As a subset of $\mathbb{C}$, of course the degree cannot be any greater than $\mathfrak{c}$. I'm trying to understand the justification why it cannot be any smaller. The explanation in my book says that if $\mathbb{C}$ has an at most countable (i.e. finite or countable) transcendence basis $z_1,z_2,\dots$ over $\mathbb{Q}$, then $\mathbb{C}$ is algebraic over $\mathbb{Q}(z_1,z_2,\dots)$. Since a polynomial over $\mathbb{Q}$ can be identified as a finite sequence of rationals, it follows that $|\mathbb{C}|=|\mathbb{Q}|$, a contradiction.
I don't see why the polynomial part comes in?
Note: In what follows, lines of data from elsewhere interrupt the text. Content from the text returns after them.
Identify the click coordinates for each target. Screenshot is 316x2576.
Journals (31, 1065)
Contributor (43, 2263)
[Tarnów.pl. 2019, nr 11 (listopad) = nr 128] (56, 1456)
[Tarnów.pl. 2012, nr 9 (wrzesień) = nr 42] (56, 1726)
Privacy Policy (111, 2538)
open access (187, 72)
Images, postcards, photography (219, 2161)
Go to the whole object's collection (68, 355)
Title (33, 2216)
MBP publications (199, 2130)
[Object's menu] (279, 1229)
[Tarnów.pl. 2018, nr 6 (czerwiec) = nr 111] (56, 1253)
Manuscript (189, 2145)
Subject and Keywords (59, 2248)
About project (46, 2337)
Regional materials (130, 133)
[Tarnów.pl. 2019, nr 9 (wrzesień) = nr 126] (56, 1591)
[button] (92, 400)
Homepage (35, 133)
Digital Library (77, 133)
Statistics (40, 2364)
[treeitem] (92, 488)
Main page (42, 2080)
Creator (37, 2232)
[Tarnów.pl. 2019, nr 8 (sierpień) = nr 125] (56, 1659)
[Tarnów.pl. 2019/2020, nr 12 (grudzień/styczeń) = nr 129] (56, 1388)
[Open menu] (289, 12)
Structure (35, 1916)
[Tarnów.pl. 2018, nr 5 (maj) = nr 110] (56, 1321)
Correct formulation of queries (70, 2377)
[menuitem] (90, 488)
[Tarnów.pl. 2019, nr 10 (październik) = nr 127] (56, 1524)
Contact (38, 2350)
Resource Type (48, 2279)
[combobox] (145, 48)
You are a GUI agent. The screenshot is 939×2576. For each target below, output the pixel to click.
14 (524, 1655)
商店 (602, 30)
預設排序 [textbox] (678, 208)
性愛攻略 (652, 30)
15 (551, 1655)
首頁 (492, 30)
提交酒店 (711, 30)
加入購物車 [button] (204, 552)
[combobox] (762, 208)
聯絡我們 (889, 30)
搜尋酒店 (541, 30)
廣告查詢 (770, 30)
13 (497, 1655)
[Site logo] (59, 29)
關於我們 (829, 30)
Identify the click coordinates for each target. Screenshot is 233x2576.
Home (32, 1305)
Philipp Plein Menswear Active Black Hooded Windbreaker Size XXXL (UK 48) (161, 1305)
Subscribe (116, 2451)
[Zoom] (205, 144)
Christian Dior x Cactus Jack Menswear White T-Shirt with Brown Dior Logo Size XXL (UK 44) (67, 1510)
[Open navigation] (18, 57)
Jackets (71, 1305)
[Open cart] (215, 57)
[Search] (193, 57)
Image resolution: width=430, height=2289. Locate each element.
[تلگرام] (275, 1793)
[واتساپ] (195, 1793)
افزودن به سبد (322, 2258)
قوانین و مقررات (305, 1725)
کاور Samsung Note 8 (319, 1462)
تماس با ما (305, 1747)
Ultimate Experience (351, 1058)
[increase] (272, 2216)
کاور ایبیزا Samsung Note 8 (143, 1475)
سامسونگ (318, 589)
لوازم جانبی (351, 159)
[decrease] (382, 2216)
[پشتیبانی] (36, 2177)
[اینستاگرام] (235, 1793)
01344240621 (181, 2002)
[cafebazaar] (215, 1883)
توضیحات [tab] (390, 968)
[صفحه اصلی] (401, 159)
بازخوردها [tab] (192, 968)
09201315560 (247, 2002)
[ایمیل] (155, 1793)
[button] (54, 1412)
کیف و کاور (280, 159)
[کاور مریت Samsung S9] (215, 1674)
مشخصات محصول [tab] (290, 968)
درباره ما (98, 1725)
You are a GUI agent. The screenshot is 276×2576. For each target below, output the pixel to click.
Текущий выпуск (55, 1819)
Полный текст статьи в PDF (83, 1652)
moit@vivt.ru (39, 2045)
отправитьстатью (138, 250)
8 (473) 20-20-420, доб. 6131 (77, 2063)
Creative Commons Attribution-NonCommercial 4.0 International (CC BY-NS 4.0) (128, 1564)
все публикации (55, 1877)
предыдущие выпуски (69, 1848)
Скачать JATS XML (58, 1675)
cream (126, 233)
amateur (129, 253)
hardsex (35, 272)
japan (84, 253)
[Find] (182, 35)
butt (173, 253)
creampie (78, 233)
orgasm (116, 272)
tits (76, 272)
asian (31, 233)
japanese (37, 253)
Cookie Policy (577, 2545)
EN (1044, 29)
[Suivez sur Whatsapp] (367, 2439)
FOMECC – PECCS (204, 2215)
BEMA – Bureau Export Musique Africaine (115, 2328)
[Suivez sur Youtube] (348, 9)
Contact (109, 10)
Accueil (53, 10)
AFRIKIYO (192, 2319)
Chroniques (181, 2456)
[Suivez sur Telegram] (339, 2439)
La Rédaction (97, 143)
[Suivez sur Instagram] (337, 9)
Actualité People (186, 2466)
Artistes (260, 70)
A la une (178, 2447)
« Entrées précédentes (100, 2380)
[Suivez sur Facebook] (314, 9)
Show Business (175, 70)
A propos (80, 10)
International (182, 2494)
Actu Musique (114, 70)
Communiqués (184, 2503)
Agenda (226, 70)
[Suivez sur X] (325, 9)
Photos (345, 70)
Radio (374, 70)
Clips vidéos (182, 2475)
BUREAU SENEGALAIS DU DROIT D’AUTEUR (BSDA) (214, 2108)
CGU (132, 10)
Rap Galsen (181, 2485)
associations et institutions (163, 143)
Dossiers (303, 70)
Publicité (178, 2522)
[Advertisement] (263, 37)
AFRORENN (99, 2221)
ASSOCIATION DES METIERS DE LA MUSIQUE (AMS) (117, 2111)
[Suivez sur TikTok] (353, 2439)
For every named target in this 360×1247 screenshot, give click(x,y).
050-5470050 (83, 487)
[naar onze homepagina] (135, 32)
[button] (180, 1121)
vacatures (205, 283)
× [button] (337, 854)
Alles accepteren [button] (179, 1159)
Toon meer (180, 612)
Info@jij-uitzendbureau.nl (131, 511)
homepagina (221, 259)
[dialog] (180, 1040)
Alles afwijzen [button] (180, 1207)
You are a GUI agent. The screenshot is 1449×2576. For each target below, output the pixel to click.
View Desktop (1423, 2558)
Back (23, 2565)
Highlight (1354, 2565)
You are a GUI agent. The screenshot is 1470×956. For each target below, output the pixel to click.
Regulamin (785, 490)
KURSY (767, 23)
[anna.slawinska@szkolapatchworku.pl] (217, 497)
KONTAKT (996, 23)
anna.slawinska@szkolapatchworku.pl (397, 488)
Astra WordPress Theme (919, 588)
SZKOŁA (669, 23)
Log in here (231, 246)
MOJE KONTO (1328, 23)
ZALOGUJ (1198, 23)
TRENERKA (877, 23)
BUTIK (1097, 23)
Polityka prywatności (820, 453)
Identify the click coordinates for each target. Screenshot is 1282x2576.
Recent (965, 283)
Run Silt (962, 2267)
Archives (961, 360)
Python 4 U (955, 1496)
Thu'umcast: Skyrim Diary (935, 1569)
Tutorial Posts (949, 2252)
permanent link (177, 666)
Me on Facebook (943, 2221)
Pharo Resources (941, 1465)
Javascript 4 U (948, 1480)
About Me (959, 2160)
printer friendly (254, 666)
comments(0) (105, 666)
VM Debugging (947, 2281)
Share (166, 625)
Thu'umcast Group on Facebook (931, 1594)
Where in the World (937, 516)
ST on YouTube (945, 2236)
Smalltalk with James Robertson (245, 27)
I'm know things like a countable unions/products of countable sets is countable, but could someone please explain in more detail this part about the polynomial approach? Since $\mathbb{C}$ is algebraic over $\mathbb{Q}(z_1,z_2,\dots)$, does that just mean that any complex number can be written as a polynomial in the $z_i$ with coefficients in $\mathbb{Q}$? For example, $ \alpha=q_1z_1^3z_4z_6^5+q_2z_{11}+q_3z^{12}_{19}+\cdots+q_nz_6z_8z^4_{51}? $
Is the point just that the set of all such polynomials are countable?
Thanks,